◆ Dataset items:
= = = = = = =

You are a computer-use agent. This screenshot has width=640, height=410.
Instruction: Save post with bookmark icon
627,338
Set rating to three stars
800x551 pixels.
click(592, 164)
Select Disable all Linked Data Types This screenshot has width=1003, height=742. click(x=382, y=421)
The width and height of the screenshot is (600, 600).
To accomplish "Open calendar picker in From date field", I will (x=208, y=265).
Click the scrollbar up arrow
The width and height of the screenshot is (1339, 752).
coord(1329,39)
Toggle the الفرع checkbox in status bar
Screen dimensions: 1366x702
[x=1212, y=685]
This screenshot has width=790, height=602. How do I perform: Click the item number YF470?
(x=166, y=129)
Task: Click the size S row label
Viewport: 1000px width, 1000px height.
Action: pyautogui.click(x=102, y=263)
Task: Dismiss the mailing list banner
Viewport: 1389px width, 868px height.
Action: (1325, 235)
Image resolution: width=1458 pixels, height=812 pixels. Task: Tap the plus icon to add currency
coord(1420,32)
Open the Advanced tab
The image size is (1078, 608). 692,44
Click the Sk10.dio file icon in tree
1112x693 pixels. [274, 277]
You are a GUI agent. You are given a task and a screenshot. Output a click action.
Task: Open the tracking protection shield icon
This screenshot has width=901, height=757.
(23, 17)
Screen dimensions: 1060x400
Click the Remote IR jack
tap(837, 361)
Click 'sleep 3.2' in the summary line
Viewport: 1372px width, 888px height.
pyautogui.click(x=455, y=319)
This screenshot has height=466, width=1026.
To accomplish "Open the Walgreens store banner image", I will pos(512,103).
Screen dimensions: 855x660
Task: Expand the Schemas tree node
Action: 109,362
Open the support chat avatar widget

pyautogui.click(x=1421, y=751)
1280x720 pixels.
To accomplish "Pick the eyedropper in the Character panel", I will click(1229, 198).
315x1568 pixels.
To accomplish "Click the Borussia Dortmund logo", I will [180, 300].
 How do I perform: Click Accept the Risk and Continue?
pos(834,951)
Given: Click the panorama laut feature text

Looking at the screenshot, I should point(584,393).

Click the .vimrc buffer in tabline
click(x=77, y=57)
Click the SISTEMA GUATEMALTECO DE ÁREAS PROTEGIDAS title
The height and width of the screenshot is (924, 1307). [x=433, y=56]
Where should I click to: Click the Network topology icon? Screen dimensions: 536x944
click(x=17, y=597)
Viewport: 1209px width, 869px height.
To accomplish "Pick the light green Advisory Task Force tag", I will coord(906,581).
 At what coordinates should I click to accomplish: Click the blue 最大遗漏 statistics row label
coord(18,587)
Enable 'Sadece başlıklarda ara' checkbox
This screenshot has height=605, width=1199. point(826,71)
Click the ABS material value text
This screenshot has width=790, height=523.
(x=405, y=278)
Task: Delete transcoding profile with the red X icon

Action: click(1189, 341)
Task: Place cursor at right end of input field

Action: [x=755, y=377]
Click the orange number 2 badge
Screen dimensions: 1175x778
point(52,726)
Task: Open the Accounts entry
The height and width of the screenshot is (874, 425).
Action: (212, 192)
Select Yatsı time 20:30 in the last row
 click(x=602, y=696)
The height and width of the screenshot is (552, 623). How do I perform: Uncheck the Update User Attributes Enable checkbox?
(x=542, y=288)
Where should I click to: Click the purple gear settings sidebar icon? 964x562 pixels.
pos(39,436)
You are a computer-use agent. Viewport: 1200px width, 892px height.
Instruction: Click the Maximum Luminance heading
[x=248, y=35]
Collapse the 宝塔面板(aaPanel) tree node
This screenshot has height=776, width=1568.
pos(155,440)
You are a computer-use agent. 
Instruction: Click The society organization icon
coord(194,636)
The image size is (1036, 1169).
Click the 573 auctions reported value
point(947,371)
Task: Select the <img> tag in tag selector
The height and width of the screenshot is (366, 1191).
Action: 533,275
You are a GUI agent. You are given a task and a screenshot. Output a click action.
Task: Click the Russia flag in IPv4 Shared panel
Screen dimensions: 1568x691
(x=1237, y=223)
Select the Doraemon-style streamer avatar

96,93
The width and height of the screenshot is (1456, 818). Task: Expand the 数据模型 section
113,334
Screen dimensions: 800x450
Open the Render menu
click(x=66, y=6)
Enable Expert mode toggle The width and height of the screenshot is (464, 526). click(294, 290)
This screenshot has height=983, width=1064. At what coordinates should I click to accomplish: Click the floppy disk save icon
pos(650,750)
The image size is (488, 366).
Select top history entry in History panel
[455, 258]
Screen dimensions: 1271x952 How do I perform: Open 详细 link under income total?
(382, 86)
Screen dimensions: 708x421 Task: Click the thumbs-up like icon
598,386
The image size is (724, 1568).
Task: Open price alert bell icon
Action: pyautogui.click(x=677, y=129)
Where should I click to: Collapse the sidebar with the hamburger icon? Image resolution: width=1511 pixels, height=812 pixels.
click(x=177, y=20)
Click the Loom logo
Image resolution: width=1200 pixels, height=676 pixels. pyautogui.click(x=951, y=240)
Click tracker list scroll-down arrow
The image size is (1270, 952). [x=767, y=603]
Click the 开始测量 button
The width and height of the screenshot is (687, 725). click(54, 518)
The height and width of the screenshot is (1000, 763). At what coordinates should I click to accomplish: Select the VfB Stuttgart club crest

= = = = = = =

◆ WHAT IS EXPECTED:
Wherever the word "computer" turns up in a line of the entries above, copy that line.

◆ EXERCISE SOLUTION:
You are a computer-use agent. This screenshot has width=640, height=410.
You are a computer-use agent. Viewport: 1200px width, 892px height.
You are a computer-use agent. 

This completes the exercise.